Complessa è la questione dell'identificazioni di tali nuclei con l'una o l'altra delle due grandi famiglie del gruppo indoiranico, gli Iranici e gli Indoari. Gli scarsi elementi, sia linguistici sia culturali, individuati forniscono indicazioni contraddittorie. Più prossimi alle lingue indoarie sono alcuni elementi fonetici (mancata aspirazione iniziale e intervocalica *s > /h/, conservazione di /t/ davanti a /y/) e fonetico-lessicali (in alcuni suffissi il nome del "cavallo" appare nelle forma -asva, come nell'indiano asvá- e diversamente dall'iranico aśpa-); culturalmente, le divinità Indra, Varuna e i Nasattia si ritrovano nel pantheon indiano e non in quello iranico. Iranici invece sono gli antroponimi in Arta- (Artatama, Artamania; cfr. il sasanideArtaserse), con l'evoluzione fonetica tipicamente iranica *r̥ > /ar/. Altri elementi ancora non appaiono né iranici né indoari ma arcaismi genericamente indoiranici, anteriori alla differenziazione tra i due gruppi: il numerale "uno" nella forma aika- (con conservazione del dittongo), assenza di sonore aspirate in luogo di sonore semplici. Da questo insieme, i linguisti concludono, sia pure in via ipotetico-induttiva, che il ramo mesopotamico degli Indoiranici fosse un ramo a sé, che partecipava ad alcuni elementi di differenziazione dialettale dell'ancora indiviso Indoiranico comune dal quale sarebbe potuto emergere un terzo gruppo indoiranico. L'esiguità numerica della penetrazione indoiranica in Asia Minore fece invece sì che i pochi nuclei fossero presto assorbiti dalla stragrande maggioranza della popolazione dell'area, non indoeuropea, senza lasciare eredità storico-linguistiche dirette[1].

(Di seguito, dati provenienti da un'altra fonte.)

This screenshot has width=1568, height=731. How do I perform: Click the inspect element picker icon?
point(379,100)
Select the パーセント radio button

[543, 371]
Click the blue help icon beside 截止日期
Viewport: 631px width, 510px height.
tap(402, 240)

Secondo le teorie più accreditate anche se non universalmente condivise, gli Indoari penetrarono nelle loro sedi storiche (il subcontinente indiano) da Occidente tra il 1400 e il 1000 a.C., sottomettendo inizialmente la Civiltà della valle dell'Indo. Grazie alla superiore tecnica militare del carro da guerra, si espansero nei secoli seguenti verso sud e verso est, senza mai arrivare tuttavia a indoeuropeizzare completamente il subcontinente. I testi più antichi della tradizione indoaria, i Veda, riflettono proprio l'ambiente di tale primo periodo, benché tramandati a lungo soltanto oralmente e messi per iscritto soltanto in un secondo momento. Le più ampie attestazioni linguistico-culturali degli Indoari sono quelle elaborate posteriormente in lingua sanscrita, a partire dal V secolo a.C. Una versione alternativa dell'indoeuropeizzazione dell'India è invece elaborata dalla Teoria della continuità archeologico-genetica, che tuttavia si scontra con solide riserve dal punto di vista della linguistica storica[2].
Ultimi Indoeuropei a lasciare le originarie steppe tra Mar Nero e Caucaso furono, secondo l'ipotesi kurganica, gli Iranici. Storicamente, sono attestati nuclei che volsero la propria pressione migratoria verso Occidente (Cimmeri, Sciti, Sarmati) e altri che invece si mossero verso Oriente, a sud del Mar Caspio (Saci, Medi, Persiani). A partire dal 1500 a.C., tali Iranici introdussero un'importante novità nella tecnica di cavalcatura: l'adozione del morso, che migliorò notevolmente il controllo dell'animale, soprattutto in battaglia. Di tutti i gruppi iranici, quello che ebbe maggior influenza storica fu di gran lunga quello dei Persiani, i cui eredi storici caratterizzano tutt'oggi le regioni comprese tra la Mesopotamia e l'India (iraniani, curdi, tagichi, ecc.). Degli Iranici settentrionali sopravvivono invece soltanto, a nord del Caucaso, gli osseti[3].